Like its predecessor Watership Down, Martin Rosen directed and adapted The Plague Dogs into an animated feature film, which was released in 1982. Unlike the book, there is the implication that the Tod might still be alive in the film; a hunter who found him says he and the others "caught" a fox, this could imply the Tod is merely playing dead.
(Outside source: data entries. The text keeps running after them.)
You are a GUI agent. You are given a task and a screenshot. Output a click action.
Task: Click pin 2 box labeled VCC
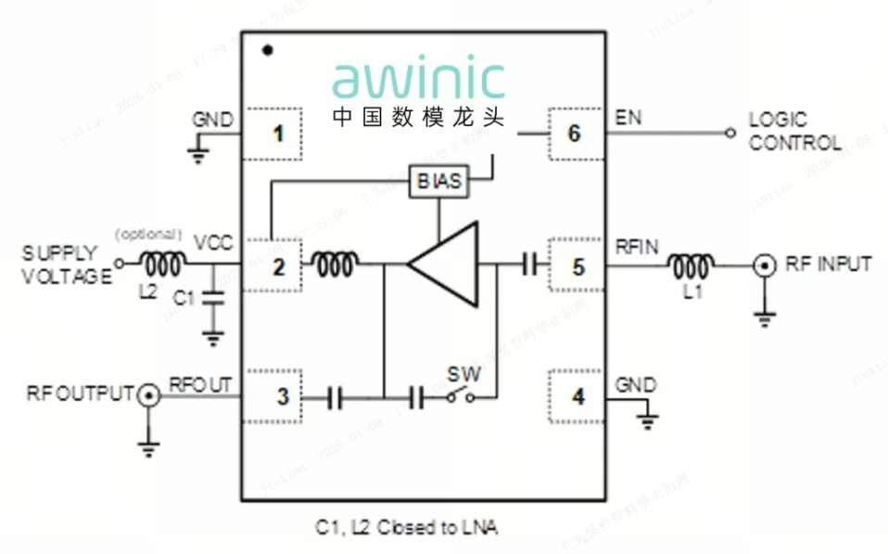[276, 267]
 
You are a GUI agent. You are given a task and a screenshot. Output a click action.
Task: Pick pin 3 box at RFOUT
[280, 398]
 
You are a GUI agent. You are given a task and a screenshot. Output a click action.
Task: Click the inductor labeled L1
[690, 267]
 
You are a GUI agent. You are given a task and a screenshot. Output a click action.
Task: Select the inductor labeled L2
[161, 265]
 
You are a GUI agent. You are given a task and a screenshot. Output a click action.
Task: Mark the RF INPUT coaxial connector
[764, 267]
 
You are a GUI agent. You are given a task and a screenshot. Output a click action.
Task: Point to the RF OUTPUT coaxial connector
[147, 398]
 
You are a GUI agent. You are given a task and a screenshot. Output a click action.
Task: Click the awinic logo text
[419, 81]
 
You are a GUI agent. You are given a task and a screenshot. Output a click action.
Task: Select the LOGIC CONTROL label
[795, 132]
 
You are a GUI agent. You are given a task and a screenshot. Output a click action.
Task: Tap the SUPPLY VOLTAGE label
[60, 264]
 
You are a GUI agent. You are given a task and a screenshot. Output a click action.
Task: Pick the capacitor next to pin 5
[530, 266]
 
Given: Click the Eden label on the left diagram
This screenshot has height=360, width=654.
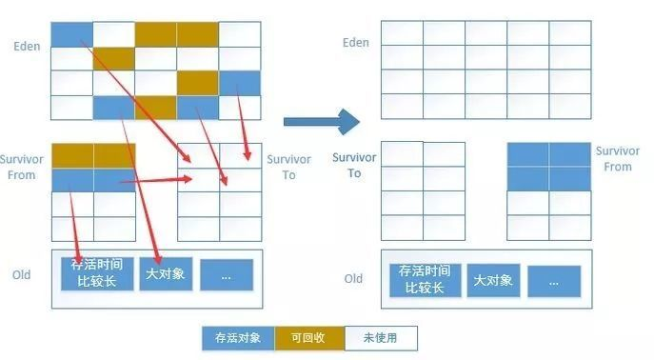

In contrast to the ending in all published editions of the book—which describes the dogs being rescued from the sea, cleared of carrying the plague, and united with Snitter's lost master—the film ends the way Adams first envisioned (before being prevailed upon by his editor and others who read his original manuscript), with the dogs swimming out to sea, hoping to find what Snitter calls "The Isle of Dog" in the novel (though Rowf grimly speculates that it's probably the Isle of Man).[1] After swimming for a while, Snitter eventually comes to the conclusion that he imagined the island. As he is about to give up and drown, Rowf claims to directly see the island and they struggle on. It then ends with them disappearing into the mist, supposedly heading to the island. In the film's credits an island can be seen in the distance, seemingly confirming that it is real.

References

  1. ^ Wise, Naomi (1 January 1985). "Review of The Plague Dogs". Film Quarterly. 38 (3): 53–54. doi:10.2307/1212546. JSTOR 1212546.